Tuesday, June 20, 2006

Last Day of School

I got up early this morning to write a poem for my girls. I wrote two lines about every student and was just finished when my co came over to finish report cards.
Rushing to school, we began doing the rating cards for the girls. We rushed through them and didn't fill in the comments for anyone.
When the bell rang, we both walked into class, and started the last day of school. I collected books and read my poem. Later, I made copies of the poem for each girl. I went up and down the rows to ask about their plans for summer. I also gave the girls time to come up and take pictures of me if they wanted.
I gave the girls my address and I asked them to forgive me if I may have done anything to hurt them over the year.
At two o'clock my co and I switched classes.
After recess, The classes joined and they gave my co and I both picture frames with a class picture in it. We were very touched, and the girls all lined up again to take pictures.
The principal came in and asked us teachers to go out while she viewed a short model lesson. I had no problem with that.
We gave out report cards after, and then my day went down the drain.
C.S.A. had a heart attack when I gave her an NI in "positive attitude."
T.K. cried about some averages, and now I have to recheck them and call her back.
R.H. was angry with some checks and I changed them all to get her off my case.
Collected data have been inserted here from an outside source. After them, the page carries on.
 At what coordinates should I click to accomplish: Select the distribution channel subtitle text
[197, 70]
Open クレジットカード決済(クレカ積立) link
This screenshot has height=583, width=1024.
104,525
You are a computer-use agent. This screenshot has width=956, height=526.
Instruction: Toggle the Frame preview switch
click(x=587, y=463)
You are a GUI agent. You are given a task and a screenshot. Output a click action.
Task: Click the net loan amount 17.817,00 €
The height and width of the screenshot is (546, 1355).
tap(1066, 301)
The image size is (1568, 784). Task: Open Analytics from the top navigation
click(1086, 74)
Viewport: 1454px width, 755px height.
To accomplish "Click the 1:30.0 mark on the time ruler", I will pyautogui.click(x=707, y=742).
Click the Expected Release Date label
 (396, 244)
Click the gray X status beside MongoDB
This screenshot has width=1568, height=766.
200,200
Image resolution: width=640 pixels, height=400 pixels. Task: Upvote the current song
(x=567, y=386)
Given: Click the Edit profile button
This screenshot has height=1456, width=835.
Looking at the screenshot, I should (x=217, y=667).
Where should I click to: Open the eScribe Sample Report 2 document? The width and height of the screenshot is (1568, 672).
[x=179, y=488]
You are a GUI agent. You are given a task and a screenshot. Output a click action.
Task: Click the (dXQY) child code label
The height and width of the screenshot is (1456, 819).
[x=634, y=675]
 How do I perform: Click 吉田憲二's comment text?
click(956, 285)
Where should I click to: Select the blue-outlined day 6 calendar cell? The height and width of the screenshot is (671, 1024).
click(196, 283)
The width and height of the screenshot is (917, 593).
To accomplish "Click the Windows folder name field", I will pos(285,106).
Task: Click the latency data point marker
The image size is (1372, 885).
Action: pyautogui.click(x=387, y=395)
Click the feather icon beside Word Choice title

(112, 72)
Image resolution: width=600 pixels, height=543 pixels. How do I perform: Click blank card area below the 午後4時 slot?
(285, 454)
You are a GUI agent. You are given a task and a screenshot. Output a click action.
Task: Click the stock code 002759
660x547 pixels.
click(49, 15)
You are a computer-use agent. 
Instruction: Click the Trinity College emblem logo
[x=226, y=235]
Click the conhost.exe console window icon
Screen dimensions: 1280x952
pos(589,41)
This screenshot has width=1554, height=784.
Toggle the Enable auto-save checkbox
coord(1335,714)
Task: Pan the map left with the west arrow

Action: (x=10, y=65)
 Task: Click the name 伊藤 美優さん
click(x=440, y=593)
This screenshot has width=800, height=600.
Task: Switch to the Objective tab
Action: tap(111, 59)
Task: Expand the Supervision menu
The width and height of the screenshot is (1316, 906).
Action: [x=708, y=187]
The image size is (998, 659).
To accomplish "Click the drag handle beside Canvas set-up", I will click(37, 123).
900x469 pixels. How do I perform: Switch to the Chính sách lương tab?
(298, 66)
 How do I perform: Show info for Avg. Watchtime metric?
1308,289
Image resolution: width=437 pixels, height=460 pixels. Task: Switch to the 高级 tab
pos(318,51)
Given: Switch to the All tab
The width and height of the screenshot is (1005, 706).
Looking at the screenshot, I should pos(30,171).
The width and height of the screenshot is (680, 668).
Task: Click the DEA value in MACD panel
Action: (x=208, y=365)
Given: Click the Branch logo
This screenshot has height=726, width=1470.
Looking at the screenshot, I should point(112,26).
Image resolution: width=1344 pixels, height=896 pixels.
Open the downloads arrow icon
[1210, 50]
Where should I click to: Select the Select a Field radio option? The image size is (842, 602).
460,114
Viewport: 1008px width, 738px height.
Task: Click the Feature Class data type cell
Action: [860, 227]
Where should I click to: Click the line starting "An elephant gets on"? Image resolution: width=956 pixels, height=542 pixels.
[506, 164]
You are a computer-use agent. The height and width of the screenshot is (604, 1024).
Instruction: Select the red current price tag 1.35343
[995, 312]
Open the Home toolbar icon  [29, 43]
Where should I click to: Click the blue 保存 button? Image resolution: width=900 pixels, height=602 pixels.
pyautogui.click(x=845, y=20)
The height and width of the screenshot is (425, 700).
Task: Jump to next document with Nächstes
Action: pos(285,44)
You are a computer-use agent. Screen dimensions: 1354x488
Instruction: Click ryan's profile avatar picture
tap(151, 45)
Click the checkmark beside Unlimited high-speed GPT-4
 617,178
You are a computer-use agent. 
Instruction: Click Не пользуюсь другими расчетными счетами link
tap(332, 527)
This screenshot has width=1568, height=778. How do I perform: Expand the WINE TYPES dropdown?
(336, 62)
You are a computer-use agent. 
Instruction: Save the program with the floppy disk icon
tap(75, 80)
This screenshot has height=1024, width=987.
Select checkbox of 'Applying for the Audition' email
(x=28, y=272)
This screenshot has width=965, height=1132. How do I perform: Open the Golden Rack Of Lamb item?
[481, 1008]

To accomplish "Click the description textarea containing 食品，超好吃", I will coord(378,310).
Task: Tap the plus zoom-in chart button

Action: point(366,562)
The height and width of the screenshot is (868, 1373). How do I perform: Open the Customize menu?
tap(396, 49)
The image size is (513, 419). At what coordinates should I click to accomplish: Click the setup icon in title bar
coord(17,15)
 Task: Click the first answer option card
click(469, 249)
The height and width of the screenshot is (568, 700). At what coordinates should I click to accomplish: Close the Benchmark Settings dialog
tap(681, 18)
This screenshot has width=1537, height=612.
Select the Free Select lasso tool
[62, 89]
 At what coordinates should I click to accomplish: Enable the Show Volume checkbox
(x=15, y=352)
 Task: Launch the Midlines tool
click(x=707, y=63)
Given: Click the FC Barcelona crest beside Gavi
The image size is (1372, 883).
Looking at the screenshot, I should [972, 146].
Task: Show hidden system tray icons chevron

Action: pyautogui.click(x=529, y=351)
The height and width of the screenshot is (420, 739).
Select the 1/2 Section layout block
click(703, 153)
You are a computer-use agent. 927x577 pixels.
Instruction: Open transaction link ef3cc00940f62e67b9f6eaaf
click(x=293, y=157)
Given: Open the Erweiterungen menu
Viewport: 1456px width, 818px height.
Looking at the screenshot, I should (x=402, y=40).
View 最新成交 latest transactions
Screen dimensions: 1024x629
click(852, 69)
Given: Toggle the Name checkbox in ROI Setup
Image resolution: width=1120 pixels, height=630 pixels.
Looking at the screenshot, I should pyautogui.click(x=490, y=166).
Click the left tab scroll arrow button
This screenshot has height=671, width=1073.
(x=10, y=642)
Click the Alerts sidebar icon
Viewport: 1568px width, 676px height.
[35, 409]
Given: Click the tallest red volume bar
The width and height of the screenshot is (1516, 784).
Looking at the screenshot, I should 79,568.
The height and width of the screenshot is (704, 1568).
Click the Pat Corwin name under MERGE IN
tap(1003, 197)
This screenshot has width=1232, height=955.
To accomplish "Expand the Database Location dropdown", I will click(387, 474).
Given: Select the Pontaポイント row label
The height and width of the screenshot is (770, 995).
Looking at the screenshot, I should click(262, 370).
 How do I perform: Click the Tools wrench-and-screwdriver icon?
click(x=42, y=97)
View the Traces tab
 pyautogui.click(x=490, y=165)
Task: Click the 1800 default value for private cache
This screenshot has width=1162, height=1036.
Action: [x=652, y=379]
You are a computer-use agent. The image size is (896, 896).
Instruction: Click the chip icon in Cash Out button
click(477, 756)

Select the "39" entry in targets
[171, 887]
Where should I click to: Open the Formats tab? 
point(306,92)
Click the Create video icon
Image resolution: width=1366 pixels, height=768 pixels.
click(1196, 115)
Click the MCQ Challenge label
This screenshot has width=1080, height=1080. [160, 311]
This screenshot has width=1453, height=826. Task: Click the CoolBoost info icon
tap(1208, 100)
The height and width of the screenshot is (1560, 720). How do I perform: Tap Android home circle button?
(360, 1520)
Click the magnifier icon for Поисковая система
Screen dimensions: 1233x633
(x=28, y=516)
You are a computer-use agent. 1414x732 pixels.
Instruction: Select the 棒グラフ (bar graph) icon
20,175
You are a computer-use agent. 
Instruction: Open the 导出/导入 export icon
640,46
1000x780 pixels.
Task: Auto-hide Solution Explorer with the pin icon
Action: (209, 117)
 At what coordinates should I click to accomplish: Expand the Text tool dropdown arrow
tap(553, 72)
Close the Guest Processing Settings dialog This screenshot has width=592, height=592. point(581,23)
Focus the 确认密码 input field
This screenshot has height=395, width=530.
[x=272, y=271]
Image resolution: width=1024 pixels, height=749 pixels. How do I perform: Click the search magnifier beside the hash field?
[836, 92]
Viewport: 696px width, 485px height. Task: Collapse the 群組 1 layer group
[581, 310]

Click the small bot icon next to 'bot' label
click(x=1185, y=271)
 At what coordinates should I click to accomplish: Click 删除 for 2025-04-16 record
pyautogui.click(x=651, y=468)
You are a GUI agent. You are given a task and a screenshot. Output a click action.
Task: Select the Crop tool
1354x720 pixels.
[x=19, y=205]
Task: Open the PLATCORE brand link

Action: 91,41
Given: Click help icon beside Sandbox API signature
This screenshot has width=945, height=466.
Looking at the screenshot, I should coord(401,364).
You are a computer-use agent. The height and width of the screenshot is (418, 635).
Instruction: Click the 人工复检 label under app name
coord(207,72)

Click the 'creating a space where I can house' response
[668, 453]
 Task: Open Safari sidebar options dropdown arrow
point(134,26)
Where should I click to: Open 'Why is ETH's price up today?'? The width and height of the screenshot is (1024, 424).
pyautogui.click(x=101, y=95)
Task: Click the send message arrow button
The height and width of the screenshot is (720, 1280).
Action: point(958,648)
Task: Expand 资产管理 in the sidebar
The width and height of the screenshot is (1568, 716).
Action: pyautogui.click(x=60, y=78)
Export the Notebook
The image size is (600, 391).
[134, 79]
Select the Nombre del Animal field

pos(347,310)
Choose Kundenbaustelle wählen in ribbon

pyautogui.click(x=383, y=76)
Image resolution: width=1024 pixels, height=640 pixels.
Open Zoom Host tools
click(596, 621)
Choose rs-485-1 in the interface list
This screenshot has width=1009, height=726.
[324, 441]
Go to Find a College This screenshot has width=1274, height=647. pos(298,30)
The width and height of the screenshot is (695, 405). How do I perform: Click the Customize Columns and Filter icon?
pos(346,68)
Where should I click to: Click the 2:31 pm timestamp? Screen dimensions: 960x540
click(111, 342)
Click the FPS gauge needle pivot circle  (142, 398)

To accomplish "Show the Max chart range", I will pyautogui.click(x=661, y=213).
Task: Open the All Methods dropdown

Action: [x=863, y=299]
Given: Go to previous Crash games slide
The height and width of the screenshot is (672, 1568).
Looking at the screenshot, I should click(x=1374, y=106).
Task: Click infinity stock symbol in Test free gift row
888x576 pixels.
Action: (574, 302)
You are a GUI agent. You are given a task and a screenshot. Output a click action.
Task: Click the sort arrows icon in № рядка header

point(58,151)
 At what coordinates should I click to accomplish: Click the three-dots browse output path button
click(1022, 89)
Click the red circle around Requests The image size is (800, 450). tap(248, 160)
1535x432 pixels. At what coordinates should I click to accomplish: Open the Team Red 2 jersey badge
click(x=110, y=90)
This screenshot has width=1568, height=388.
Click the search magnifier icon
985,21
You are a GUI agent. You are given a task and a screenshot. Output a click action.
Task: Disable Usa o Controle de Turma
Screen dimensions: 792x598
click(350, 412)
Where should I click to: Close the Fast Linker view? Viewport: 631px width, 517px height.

Her comment reflected all that anyway.
C.O. was upset too, but her marks were all deserved.
G.S. had a mark on her report card she didn't deserve. I had to change that.
L.K. was livid about her checks. She demanded I change them all.
Everyone was upset about something or other.
As I sent the girls down to the closing assembly, R.S. began screaming, "I hate you! You want me to write to you, I'll write to you and tell you what an idiot you are! You lowered my marks!"
I was so hurt by that attitude. I know I shouldn't take it personally as R.S. isn't mentally stable, but it still hurts.
At the closing assembly, L.K. cried about her marks and I told her that there were two that I could possibly change. She refused to take that. It was either all or nothing.
I told her she had until the end of the day to make her decision.
After the assembly I asked her what she had decided. She ignored me.
I went around to her face, and told her, "I think I deserve an answer."
She didn't say anything. I continued, "Don't make me change my impression of you on the last day of school."
She sneered, "I don't care what you think of me."
I answered, "I know what you think of me, but I still don't think you want me to have a different opinion of you."
Again, she didn't answer.
I told her, "Care or not, it's still a matter of derech eretz, a teacher asks you something; you answer."
She made a face and said, "Well obviously my answer was 'no'."
"Your decision." I replied as I went upstairs.
L.K. is just like R.S. also majorly unstable. Looking through past posts on my blog, she has a history of anger in her behavior. I know I shouldn't take this personally, but I am.
In the teacher's room, the secretary yelled at me because I hadn't done the comments on my rating cards, and I hadn't done the whole satisfactory section either. She lost my end of year folder and because of that I didn't do my honor cards for my students.
She said I wouldn't get paid until I got it all done. I am so peeved.
If I would've gotten my rating sheets back on time I would've had the time to do it all properly. I walked out of the building determined to forget it all, and not to do it.
But school was following me home.
The secretary called me at home to tell me she had found my folder and that I needed to come into school tomorrow to finish it all up. My co is out of the question because her engagement is tomorrow, so it's all up to me.
Problem is, I'm going to the mall with my sister tomorrow to celebrate my first day of freedom. I can't go back in. I don't know what I'm going to do.
I'm home now, the last day of school, and I'm not as relieved as I expected to be.
I feel burned out, and depressed. The behavior of my students and everyone else today have left me with the feeling that all the work I've put in over the past ten months has been flushed down the toilet.

2 comments:

Anonymous said...

WOW WOW WOW WOW WOW WOW,YOU DID IT!!!!!!!!!!!!!!!!!
WHAT AN AMAZING YEAR, WHAT AN OUTSTANDING TEACHER!!!!!!!!!!
YOU SURE DID KEEP ME BUSY!!!!!!!!!!!!THANKS
WISHING YOU MUCH CONTINUOUS LUCK!!!!!!
M.R.

Proud Tante said...

My husband will be so excited that I can get back to my housework again ;). Or is there another year here?